26 April 2019
Financial incentives could be the solution for higher enrolment rates in Indian healthcare schemes
Research by Dr Sanchari Roy has found India's caste system impedes information flow and financial incentives could help spread public awareness.
In 2007, the Indian Government introduced a National Health Insurance Scheme, aimed at providing subsided quality healthcare to the poorest 40% of India’s population. However, enrolment rates for the scheme remained low, particularly amongst those that needed it the most.
To understand how to build better awareness of the scheme (called Rashtriya Swathya Bima Yojana or RSBY in Hindi) amongst the target demographic, Dr Sanchari Roy from the Department of International Development has been researching the constraints to information flow in India and has found the Indian caste system to be a blocker.
The caste system in India is one of the world’s oldest forms of surviving social stratification. Despite an official ban in 1948, discrimination based on caste is still prevalent today. However, Dr Roy’s research has found that financial incentives could help to overcome social barriers and entrenched caste prejudice.
The research project employed local women agents in the state of Karnataka in south India to stimulate public awareness of the National Health Insurance Scheme amongst eligible beneficiaries. One agent was employed per villages, and payment for the agents was randomised.
Some agents were paid a ‘piece rate’ – a small payment that depended on how well the beneficiary household scored in a knowledge test about the scheme. Other agents were paid a fixed rate. As a result, the project was able to identify whether financial incentives were more effective in improving information flow.
The results showed that financially incentivised agents improved beneficiary knowledge on the scheme and achieved higher subsequent enrolment rates. In fact, interviews with beneficiaries found that compared to their non-incentivised counterparts, these agents spent less time on people of similar caste, education and poverty status, and more time with those different to themselves – ensuring these beneficiaries understood the scheme well and knew how to enrol.
“We found the agents that were incentivised were, on average, more effective than those that weren’t. That is, they had more incentive to reach out to people of all castes and share about the scheme,” said Dr Roy.
“However, if the agent wasn’t incentivised and the beneficiary was from a different caste, we found enrolment rates were lower. This implies a ‘caste penalty’ in spreading awareness about welfare schemes in the absence of incentives.”

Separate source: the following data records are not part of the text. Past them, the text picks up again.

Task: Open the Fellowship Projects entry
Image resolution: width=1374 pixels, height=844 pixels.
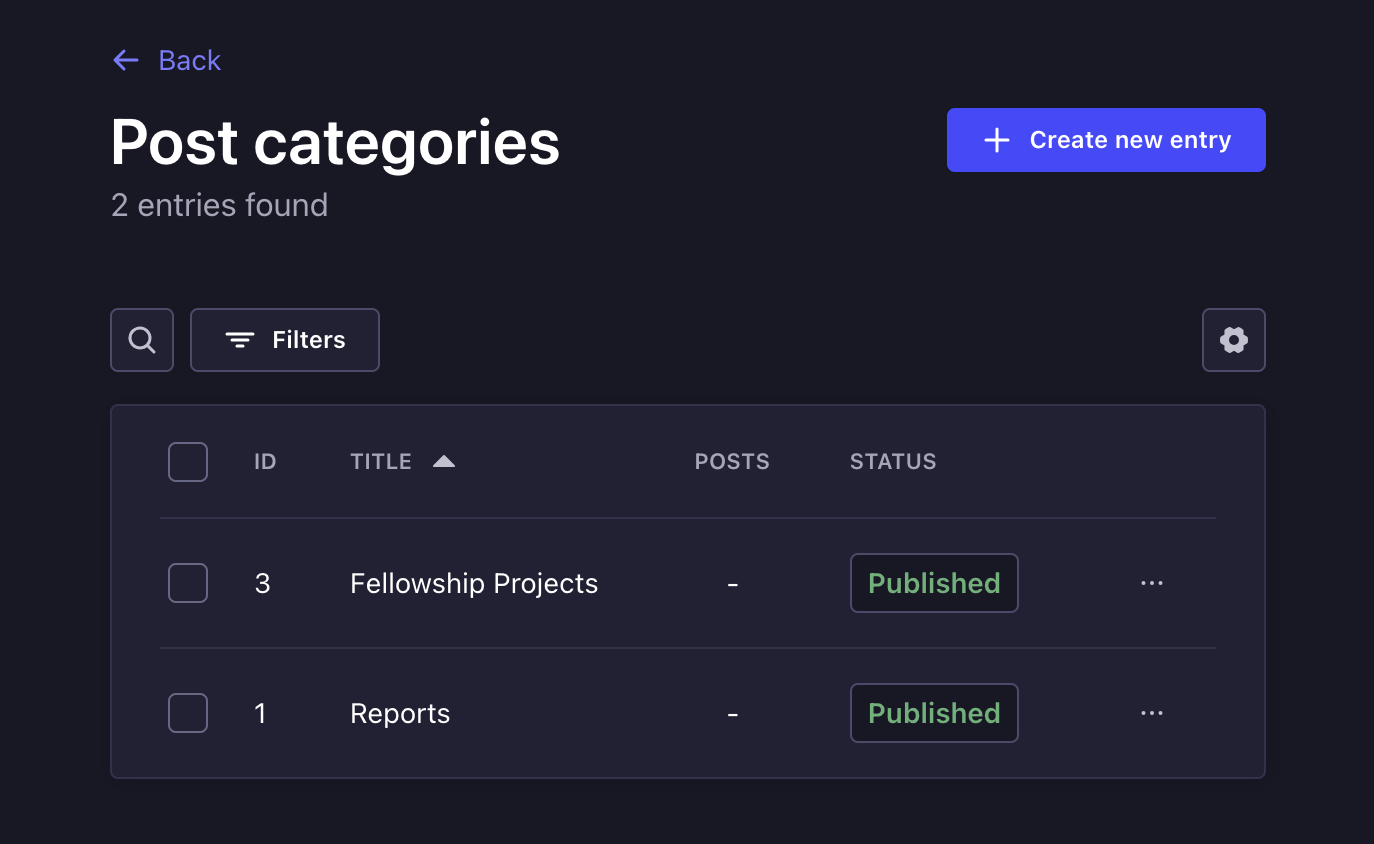Action: click(473, 583)
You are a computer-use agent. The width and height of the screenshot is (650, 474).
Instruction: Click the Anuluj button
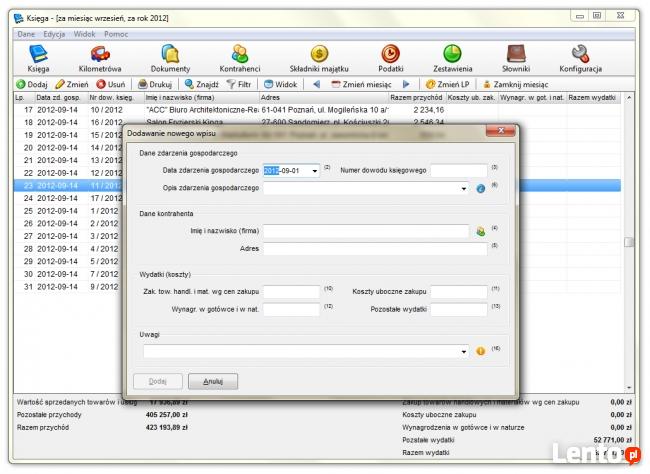213,381
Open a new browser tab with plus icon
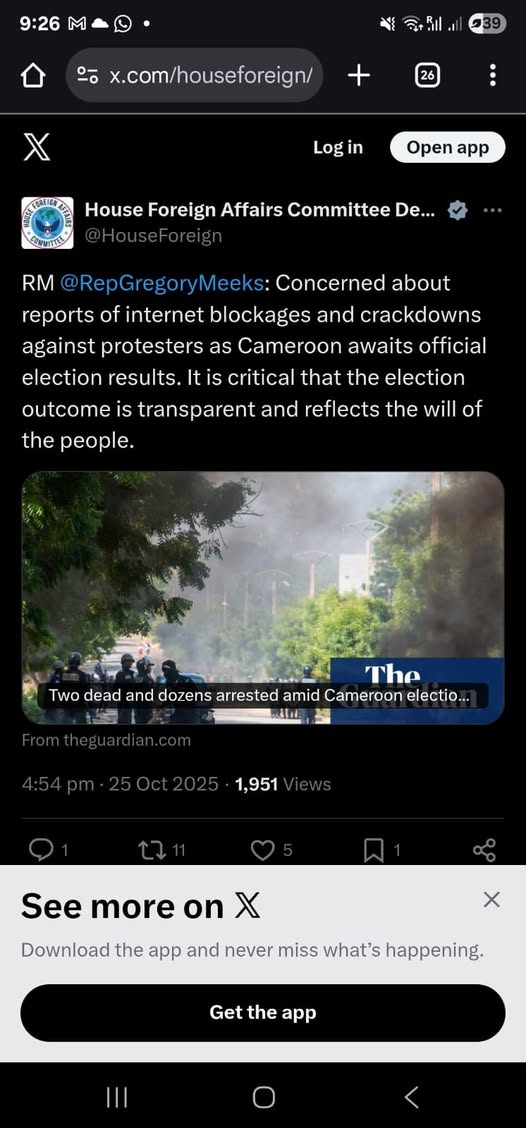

An upcoming follow-up project, funded by the Faculty of Social Sciences and Public Policy, will empirically test whether this ‘caste penalty’ is a result of entrenched prejudice, or whether it is the result of communication barriers, such as the varying dialects across the castes.
Dr Roy explained, “It could be that the agents incur no actual cost when interacting with people from other castes, but they simply prefer not to interact with them. This is the common ‘preference’ story that is cited in literature. Or it could just be that people belonging to the same caste are easier to communicate with. We want to disentangle these two mechanisms.”
The follow-up project, in collaboration with the University of Bristol and the Institute for Social and Economic Change in Bangalore, India, will focus on a smaller number of villages across two districts, again in the state of Karnataka. Fieldwork is due to begin in June 2019 and will use a new version of the national healthcare scheme as its metric.
“There are lessons to be learnt for all of India. However, it’s true that Karnataka has a few dominant castes. So, the impact of financial incentives may be different in states with many small caste groups,” said Dr Roy.
A clear understanding of what motivates people to spread awareness on the ground will, nonetheless, assist policy design and help to overcome the negative consequences of poor information flow, especially in socially stratified societies like India.